I’ve talked with a whole lot of vendors recently, some here at TDWI, as well as users, fellow analysts, and so on. Repeated themes include:
- Large enterprise data warehouse projects are often being deferred or cut back. (My sense is that a little of this happened in 2008, but more is happening with new budget cycles in 2009.)
- Smaller projects with credible, quick ROIs are doing fine. In some cases, these are the scaled-back or nose-under-the-tent parts of bigger enterprise-wide efforts.
- Perhaps not coincidentally, the technical trend of having a variety of data marts inside an EDW – sometimes called “sandboxes” — is going strong. I’ve commented on that before in connection with Microsoft. It’s also at the heart of eBay’s Teradata-based “analytics-as-a-service” strategy.
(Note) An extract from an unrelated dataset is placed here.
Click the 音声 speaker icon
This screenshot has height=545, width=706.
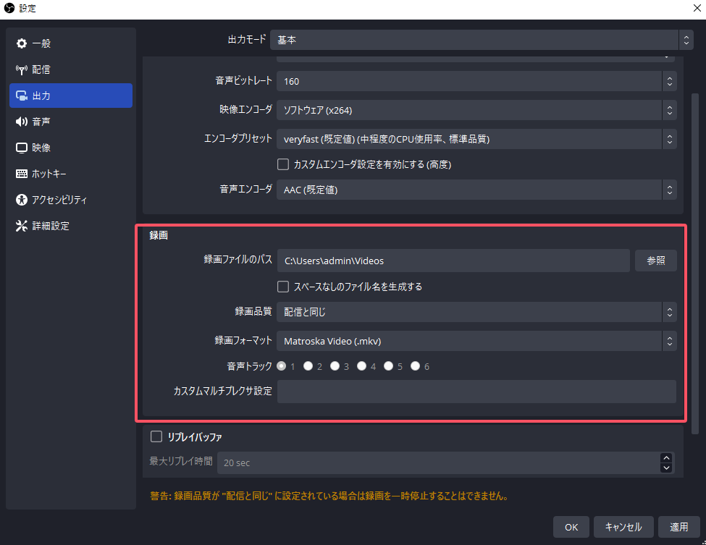click(22, 122)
- Uses of data warehousing for security or compliance still seem strong. I guess “Keep us safe (and out of jail)” is still a strong motivator for buying.
- Oracle’s is the #1 installed base in which smaller vendors go fishing. Teradata’s is probably #2. Microsoft SQL Server and MySQL are also suffering data warehouse competitive replacements.
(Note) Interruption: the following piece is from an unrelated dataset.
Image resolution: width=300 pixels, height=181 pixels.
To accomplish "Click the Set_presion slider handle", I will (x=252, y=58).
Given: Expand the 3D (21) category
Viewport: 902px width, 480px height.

- I haven’t heard many more examples of enterprises doing more analysis because the bad economy has invalidated their prior models and assumptions. More’s the pity.
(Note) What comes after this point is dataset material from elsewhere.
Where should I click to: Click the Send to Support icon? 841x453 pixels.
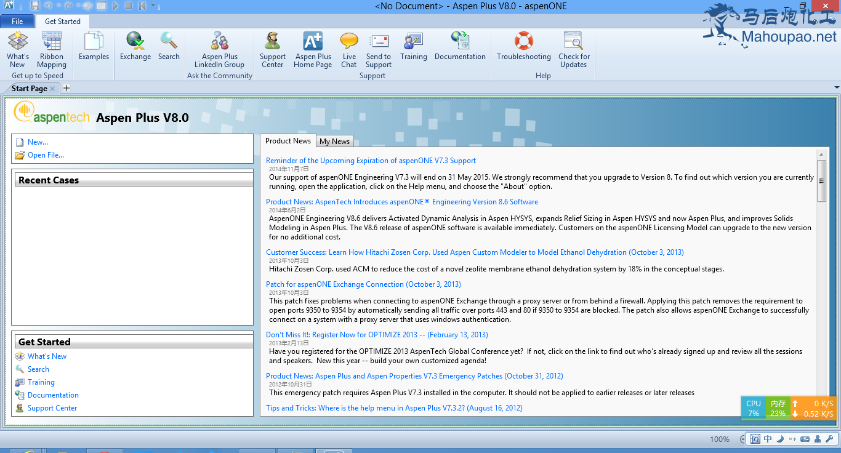coord(378,50)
- Projects to provide data to one’s customers are going gangbusters. There are many flavors of this, from pure third-party analytics vendors to (for example) credit card companies who sell transactional data back to their merchants to governments that become more “transparent” by exposing information to their citizens.
Obviously, if the economy is bad enough, everything will be hurt. E.g., a lot of those data sellers have something to do with advertising, and the underlying business sector is in the tank. Ditto consumer or mass B-to-B marketing as well. But for now, the worst hits are being suffered by projects with large price tags, long lead times, and unclear benefits.